Recommendation: The County should establish and implement formal policies and procedures for
obtaining and monitoring access to the data centers that include preparing a formal request for access,
documenting the reason for access, having access approved by system owners, and adhering to physical
access controls by a security-responsible person. The formal request should be retained by the County for
as long as the user has access to the data center. In addition, management should periodically review the
access list and access should be revoked for those users who no longer need entrance to the data center.
09-06
The County should follow its policy for change management for the Treasurer’s financial systems
Criteria: All changes, including emergency maintenance and patches, relating to computer systems or
applications within the production environment should be formally controlled. Changes should be logged,
tested, reviewed, and authorized prior to implementation and reviewed against planned outcomes
following implementation according to county policy.
Maricopa County
Schedule of Findings and Recommendations
Year Ended June 30, 2009
8
Condition and context: The County could not document that change controls were in place for all
changes made to its Treasurer’s financial systems programs. The Treasurer’s Office used a commercial
software program to track program changes; however, it did not use this software program for all
changes.

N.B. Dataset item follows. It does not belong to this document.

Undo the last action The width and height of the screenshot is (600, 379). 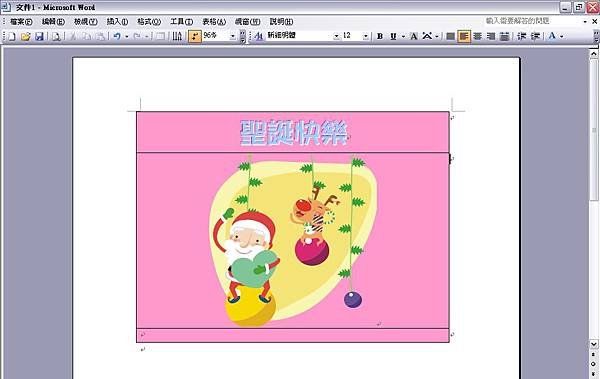click(x=117, y=36)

In addition, the Treasurer’s systems allowed changes to be made through direct updates to the
underlying database, and the report that tracked these kinds of changes can be turned off.
Effect: Inadequate program change management could lead to unauthorized changes; incorrect
changes, or ineffective changes. This finding is a significant deficiency in internal control over financial
reporting.
Cause: The County did not follow its change control policies because of a lack of resources.
Recommendation: The County should implement its change control procedures for all types of program
changes to its Treasurer’s financial systems and retain adequate supporting documentation for them.
A similar finding was noted in the previous year.